**Action item**:
Your answer should consist of each line from the data below that contains "computer".

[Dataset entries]
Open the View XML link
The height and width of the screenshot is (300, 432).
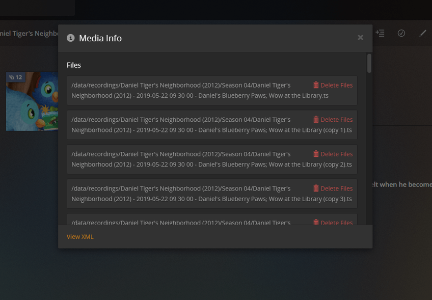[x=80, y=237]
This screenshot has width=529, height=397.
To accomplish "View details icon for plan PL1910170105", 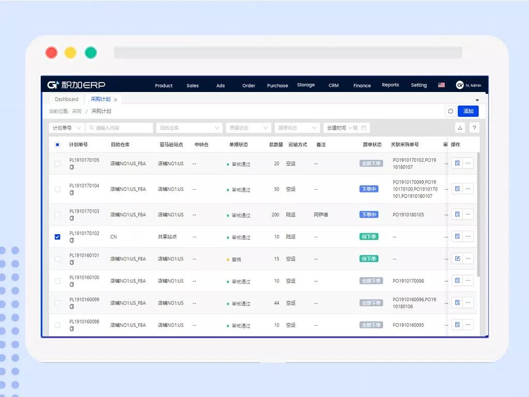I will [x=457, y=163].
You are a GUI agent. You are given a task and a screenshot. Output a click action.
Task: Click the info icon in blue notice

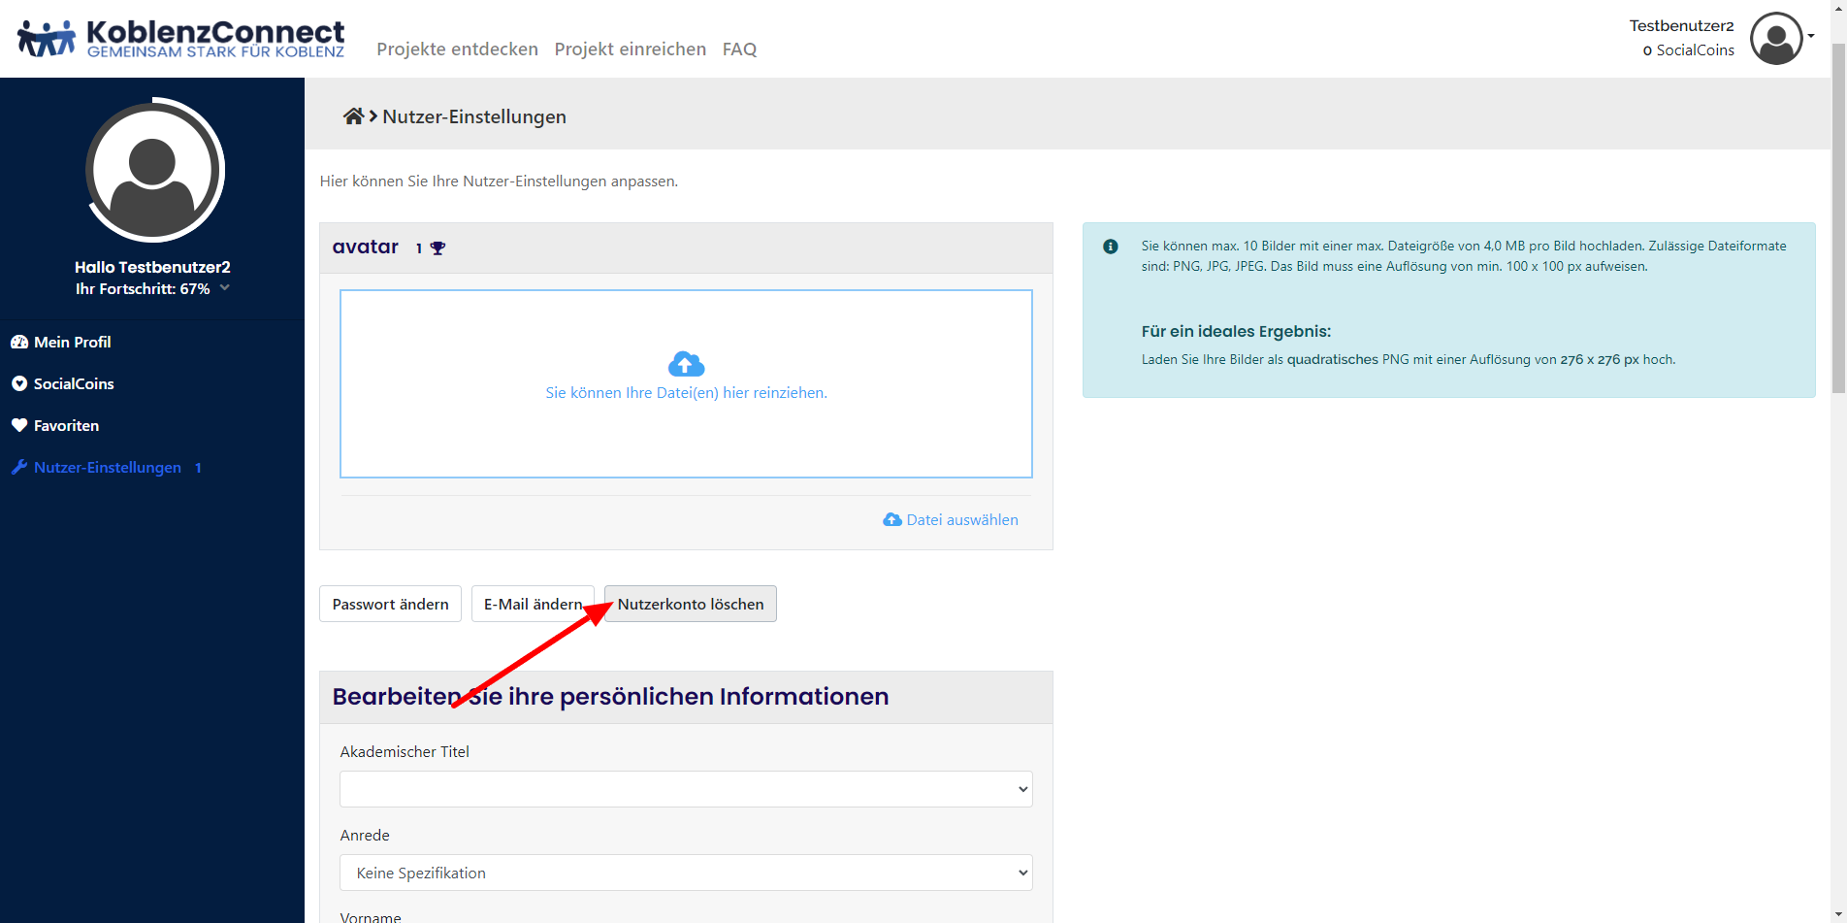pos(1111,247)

* * *

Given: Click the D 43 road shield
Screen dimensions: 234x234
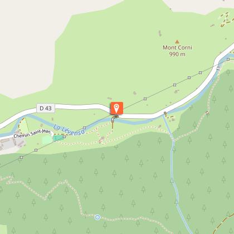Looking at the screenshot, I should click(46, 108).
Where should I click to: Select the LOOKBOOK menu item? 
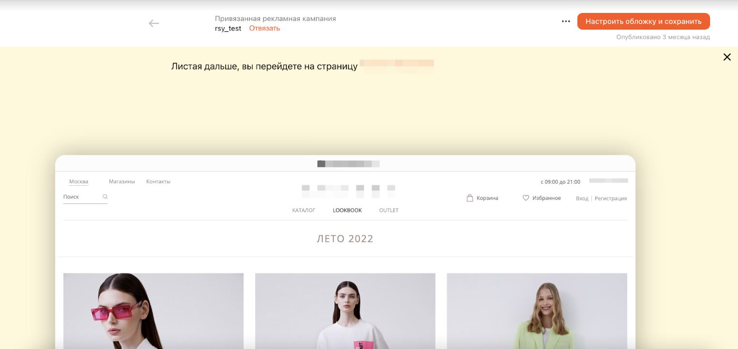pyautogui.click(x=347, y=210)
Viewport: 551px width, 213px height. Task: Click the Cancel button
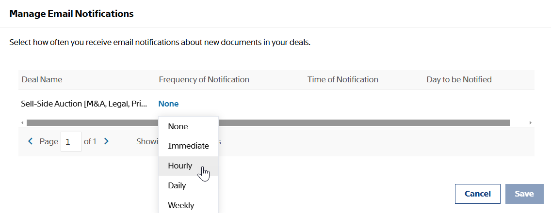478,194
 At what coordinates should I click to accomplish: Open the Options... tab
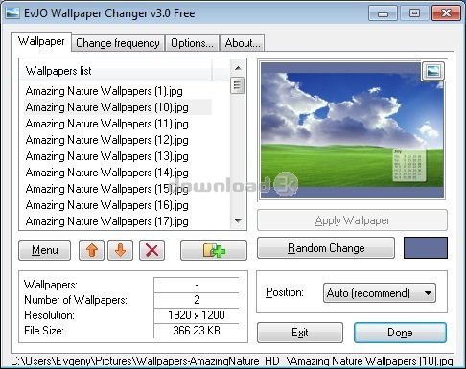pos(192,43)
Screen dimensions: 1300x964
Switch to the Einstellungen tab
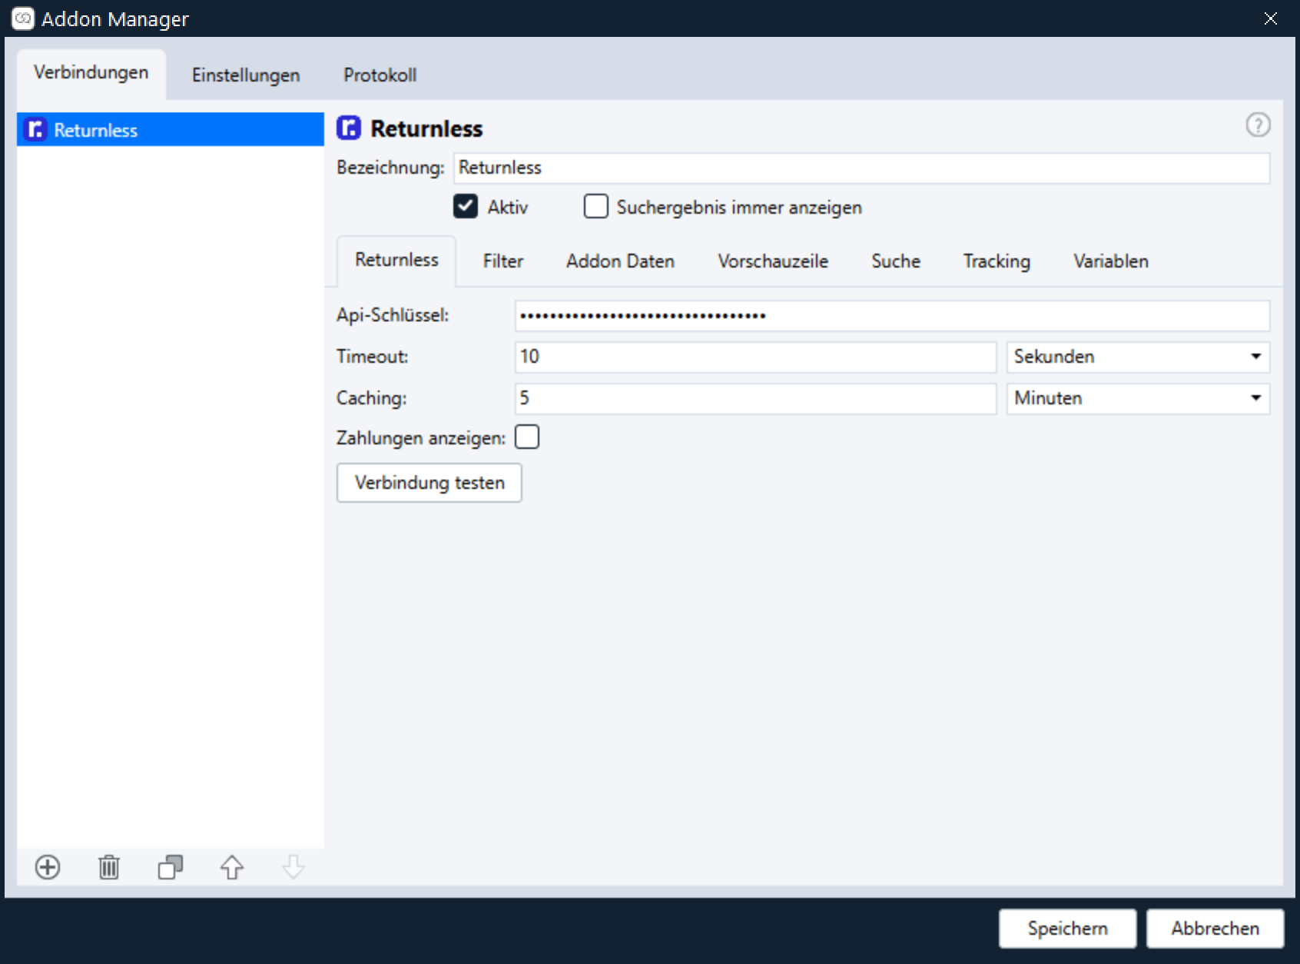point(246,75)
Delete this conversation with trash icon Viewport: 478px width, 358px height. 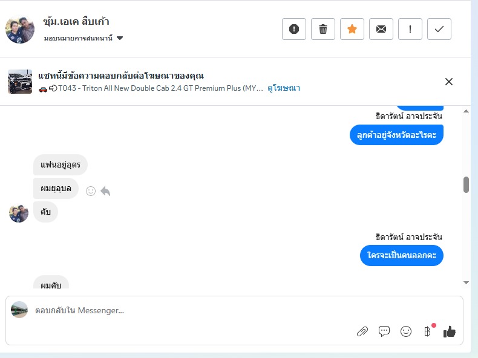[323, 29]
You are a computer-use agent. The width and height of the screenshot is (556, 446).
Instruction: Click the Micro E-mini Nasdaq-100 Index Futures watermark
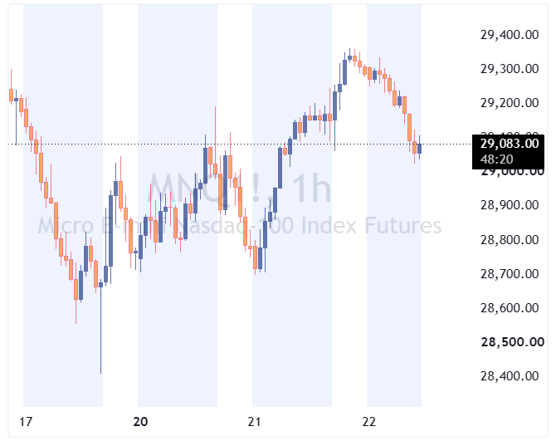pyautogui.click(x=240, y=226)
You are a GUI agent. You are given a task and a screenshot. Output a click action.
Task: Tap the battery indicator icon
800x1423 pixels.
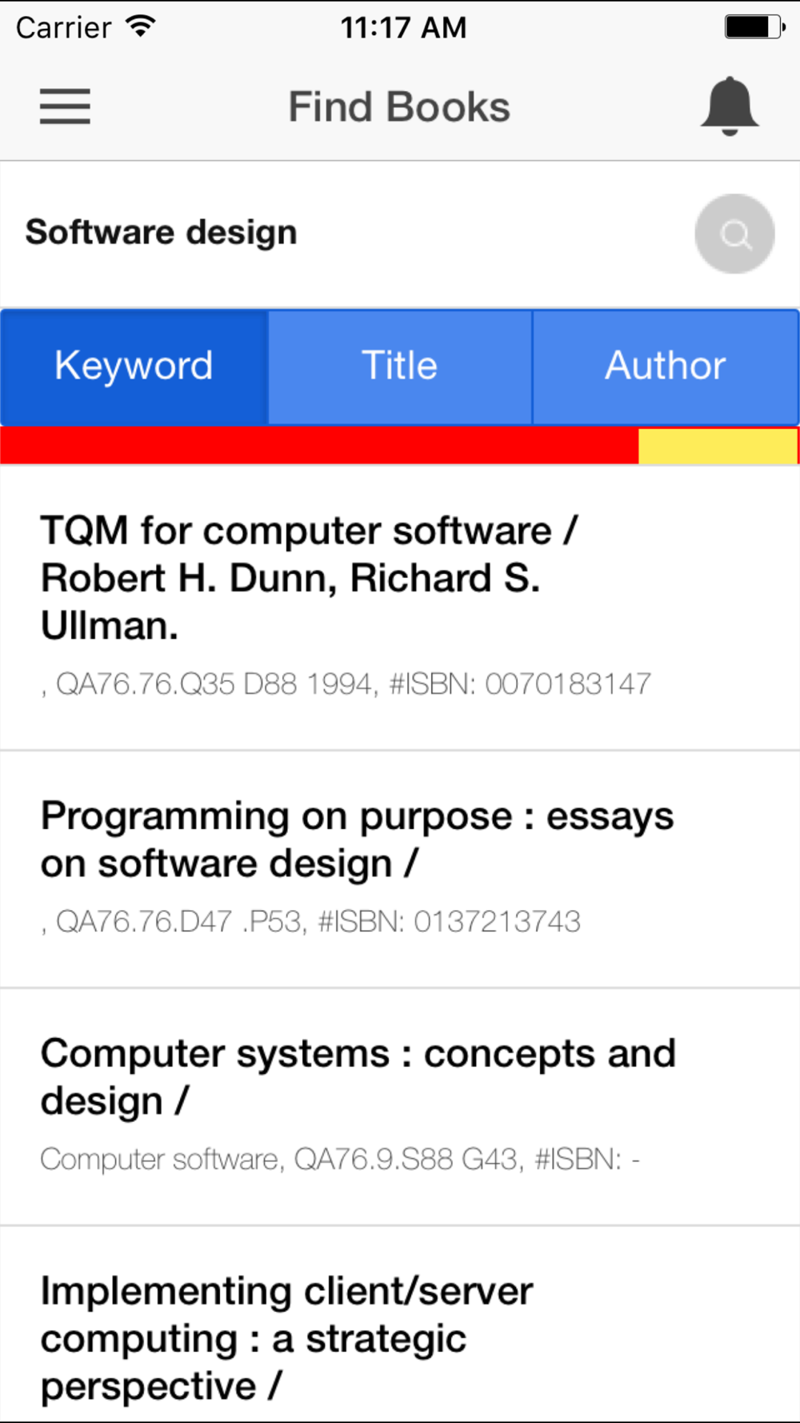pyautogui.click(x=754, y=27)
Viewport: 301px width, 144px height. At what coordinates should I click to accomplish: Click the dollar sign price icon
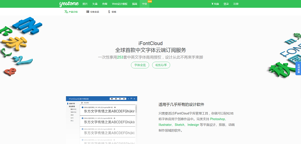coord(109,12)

--

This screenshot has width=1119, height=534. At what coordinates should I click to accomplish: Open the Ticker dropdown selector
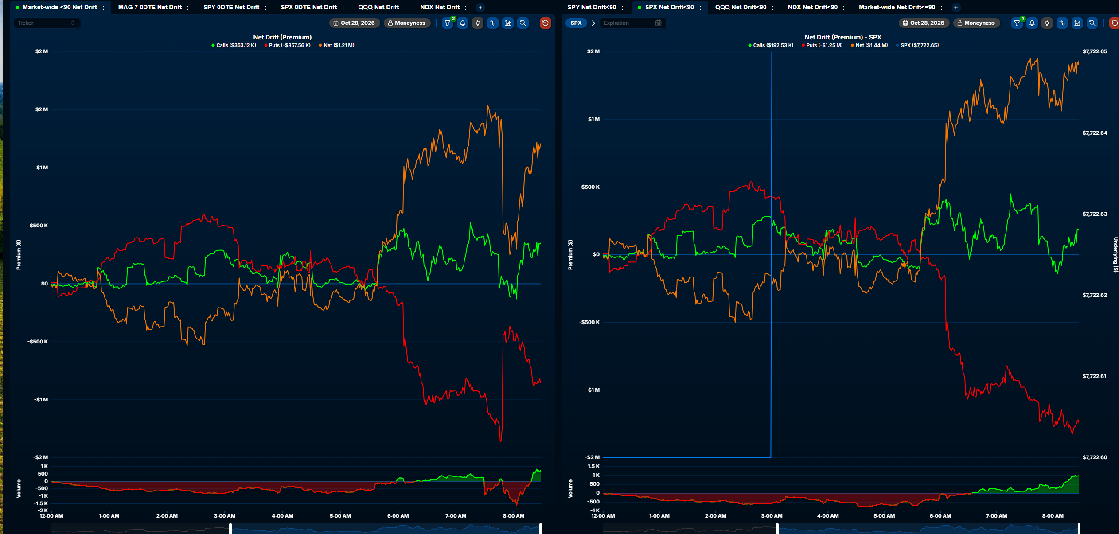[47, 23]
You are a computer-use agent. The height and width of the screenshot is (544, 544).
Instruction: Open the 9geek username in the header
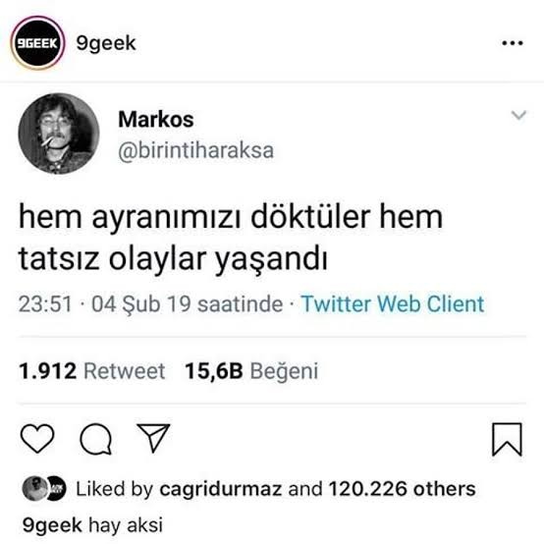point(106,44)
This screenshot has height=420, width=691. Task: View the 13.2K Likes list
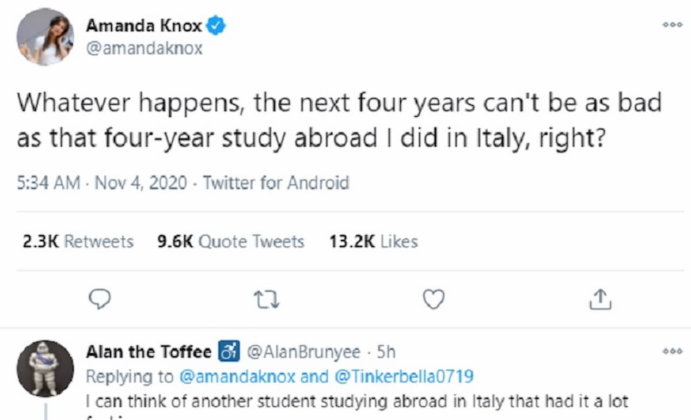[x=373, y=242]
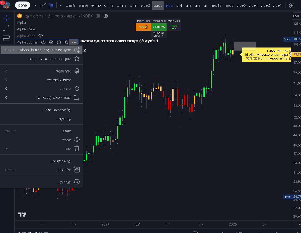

**Result**:
You are a computer-use agent. The width and height of the screenshot is (556, 446).
You are a computer-use agent. The height and width of the screenshot is (544, 544).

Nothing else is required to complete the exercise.